APM: Fix SQL obfuscation on postgres queries using the tilde
operator.
APM: Fixed an issue with the Web UI on Internet Explorer.
APM: The priority sampler service catalog is no longer unbounded. It
is now limited to 5000 service & env combinations.
Apply the max_returned_metrics
parameter from prometheus annotations, if configured.
Removes noisy error logs when collecting Cloud Foundry application
containers
For dogstatsd captures, Only serialize to disk the portion of
buffers actually used by the payloads ingested, not the full buffer.
Fix a bug in cgroup parser preventing from getting proper metrics in
Container Live View when using CRI-O and systemd cgroup manager.
Avoid sending duplicated datadog.agent.up service checks.
When tailing logs from docker with DD_LOGS_CONFIG_DOCKER_CONTAINER_USE_FILE=true
and a source container label is set the agent will now respect that
label and use it as the source. This aligns the behavior with
tailing from the docker socket.
On Windows, when the host shuts down, handles the PreShutdown
message to avoid the error
The DataDog Agent service terminated unexpectedly. It has done this 1 time(s). The following corrective action will be taken in 60000 milliseconds: Restart the service.
in Event Viewer.
Fix label joins in the Kube State Metrics Core check.

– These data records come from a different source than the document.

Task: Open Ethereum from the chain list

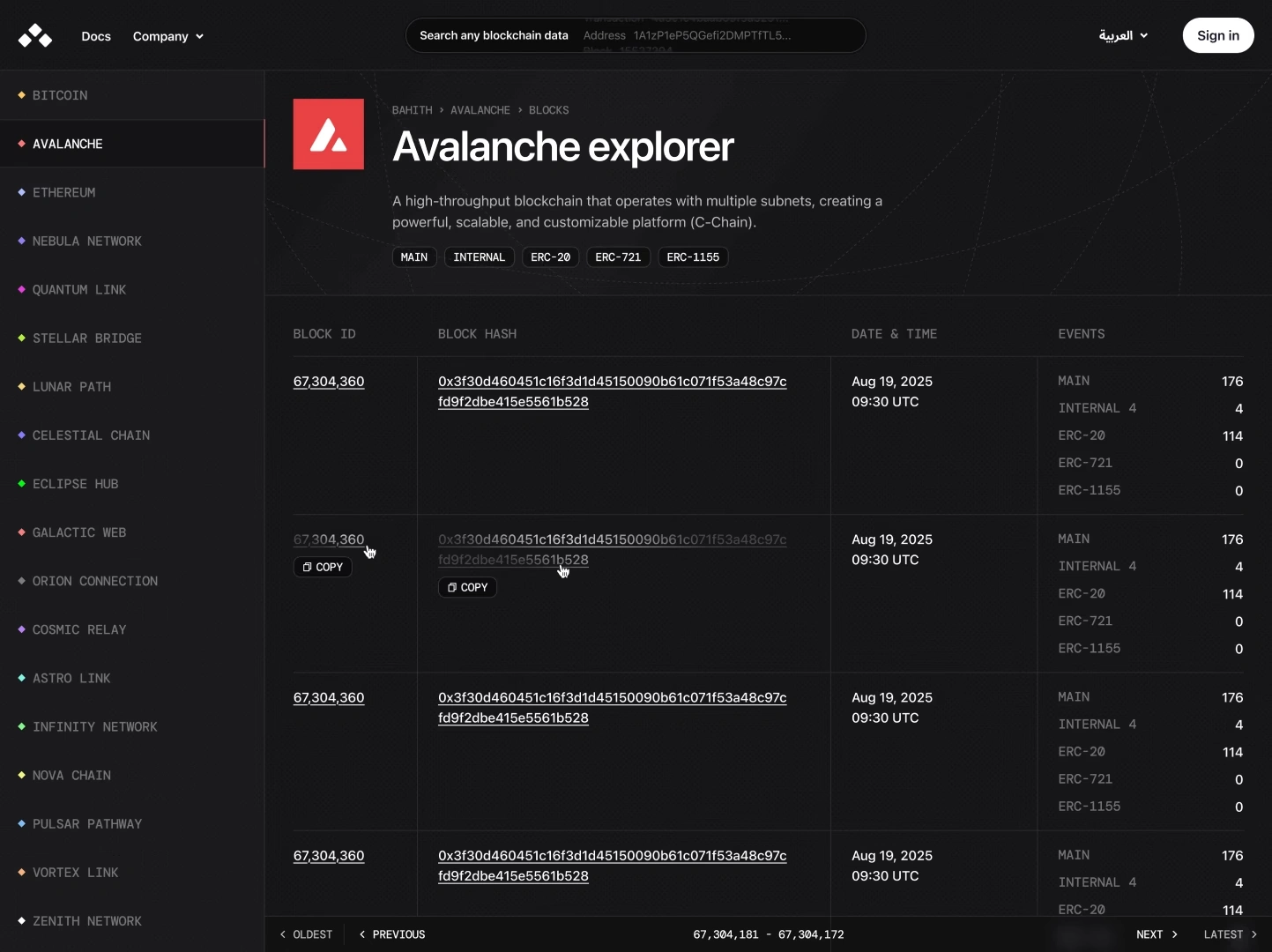Action: (63, 192)
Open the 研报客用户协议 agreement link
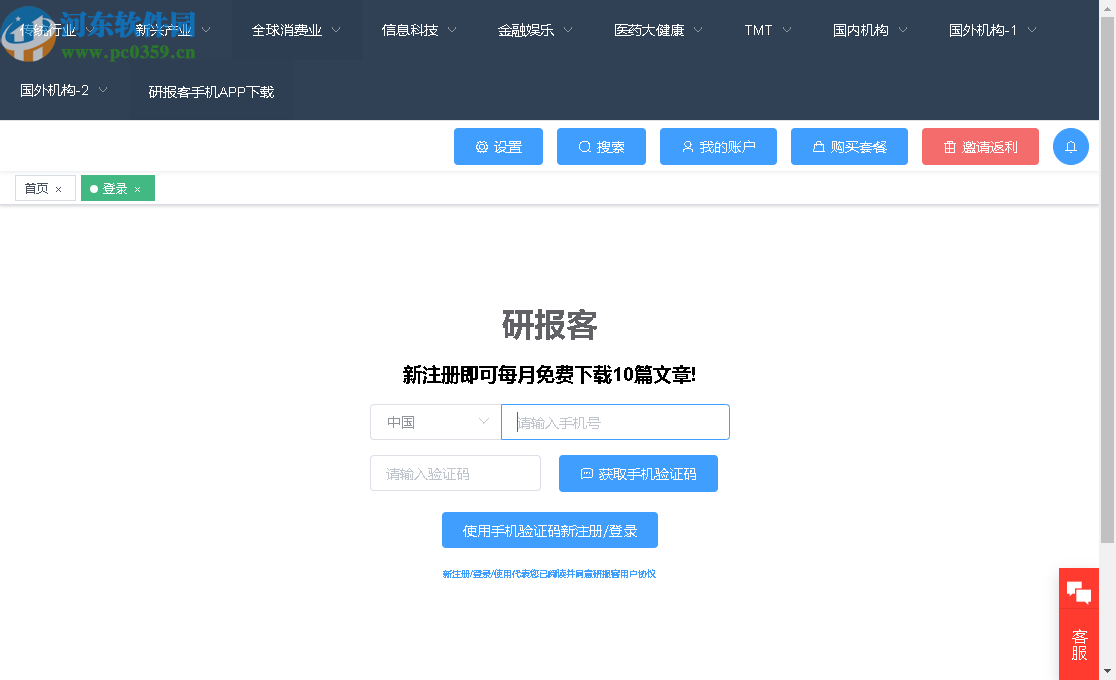Screen dimensions: 1116x680 (x=618, y=573)
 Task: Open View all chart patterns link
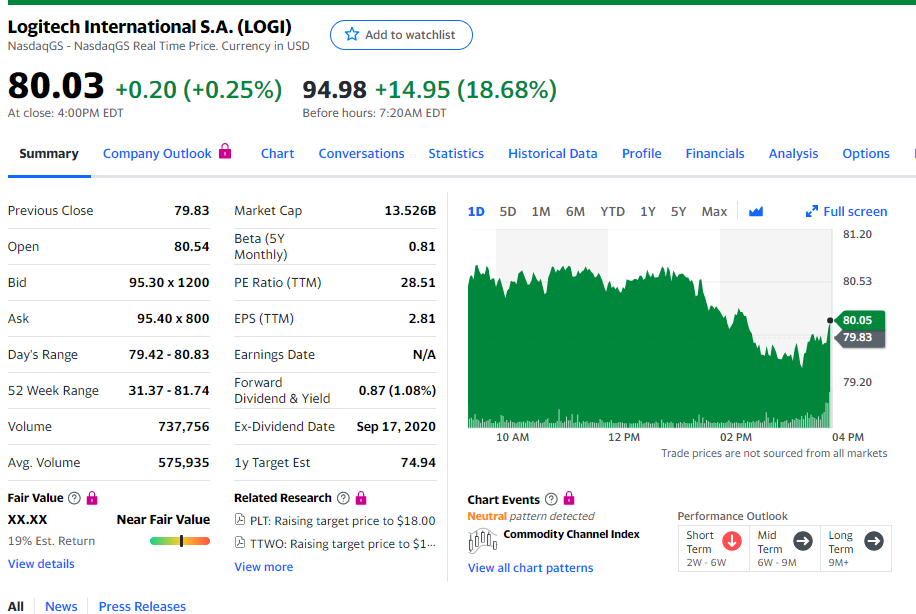[530, 568]
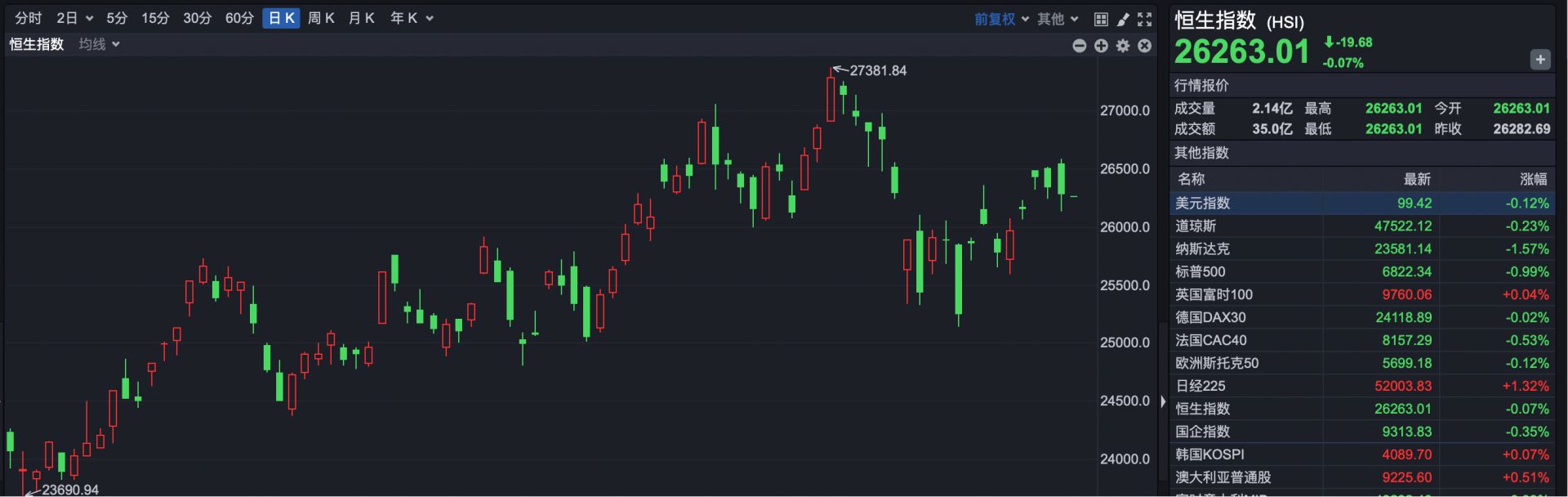The width and height of the screenshot is (1568, 497).
Task: Add HSI to watchlist with plus button
Action: coord(1539,60)
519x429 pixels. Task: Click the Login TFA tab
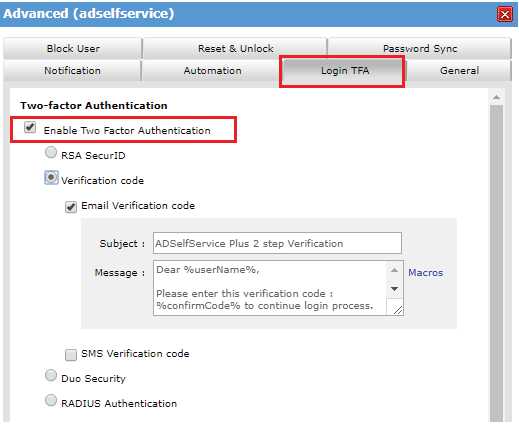(343, 71)
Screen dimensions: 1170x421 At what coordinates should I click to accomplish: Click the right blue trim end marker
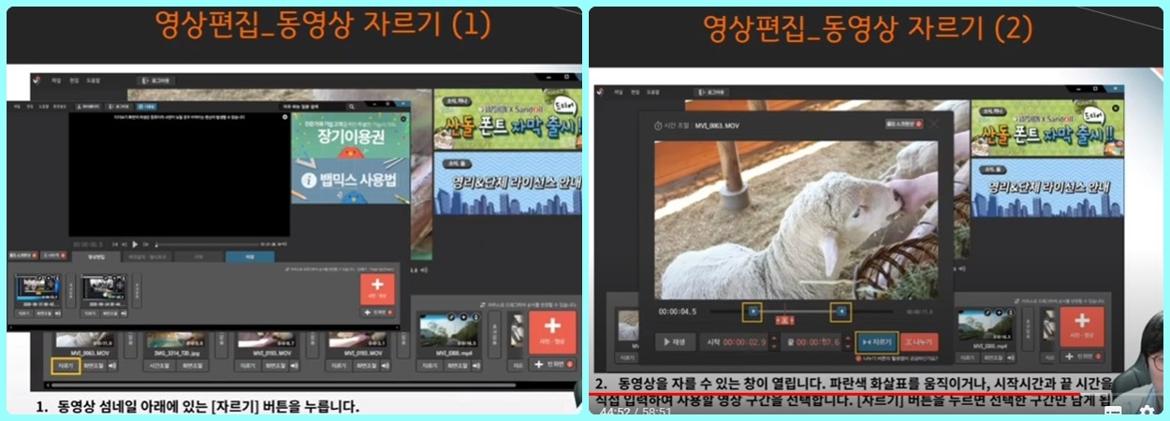[841, 312]
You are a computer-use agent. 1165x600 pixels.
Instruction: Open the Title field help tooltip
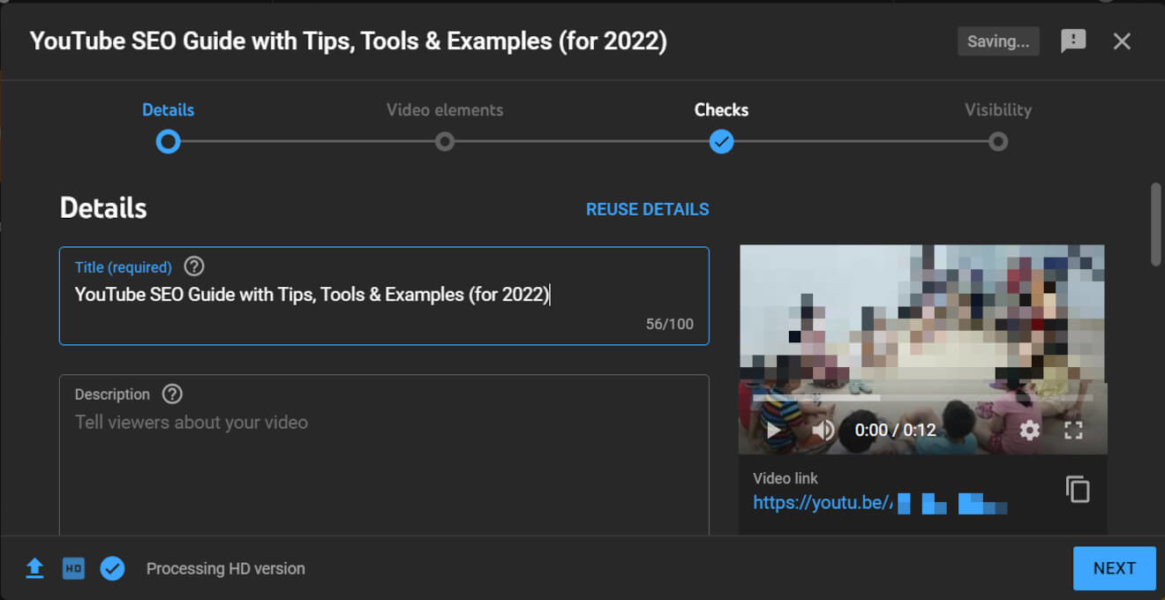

Append the cluster name, if found, to the hostname for
kubernetes_state_core metrics.
Ensure the health probes used as Kubernetes liveness probe are not
failing in case of issues on the network or on an external
component.
Remove unplanned call between the process-agent and the the DCA when
the orchestratorExplorer feature is disabled.
[corechecks/snmp] Set default oid_batch_size to 5. High oid
batch size can lead to timeouts.
Agent collecting Docker containers on hosts with a lot of container
churn now uses less memory by properly purging the respective tags
after the containers exit. Other container runtimes were not
affected by the issue.

Other Notes

APM: The trace-agent no longer warns on the first outgoing request
retry, only starting from the 4th.
All Agent binaries are now compiled with Go 1.15.13
JMXFetch upgraded to 0.44.2
https://github.com/DataDog/jmxfetch/releases/0.44.2
Build environment changes:
- omnibus-software: [cacerts] updating with latest: 2021-07-05
  (#399)
- omnibus-ruby: Support 'Recommends' dependencies for deb packages
  (#122)
Runtime Security doesn't set the service tag with the runtime-security-agent value by default.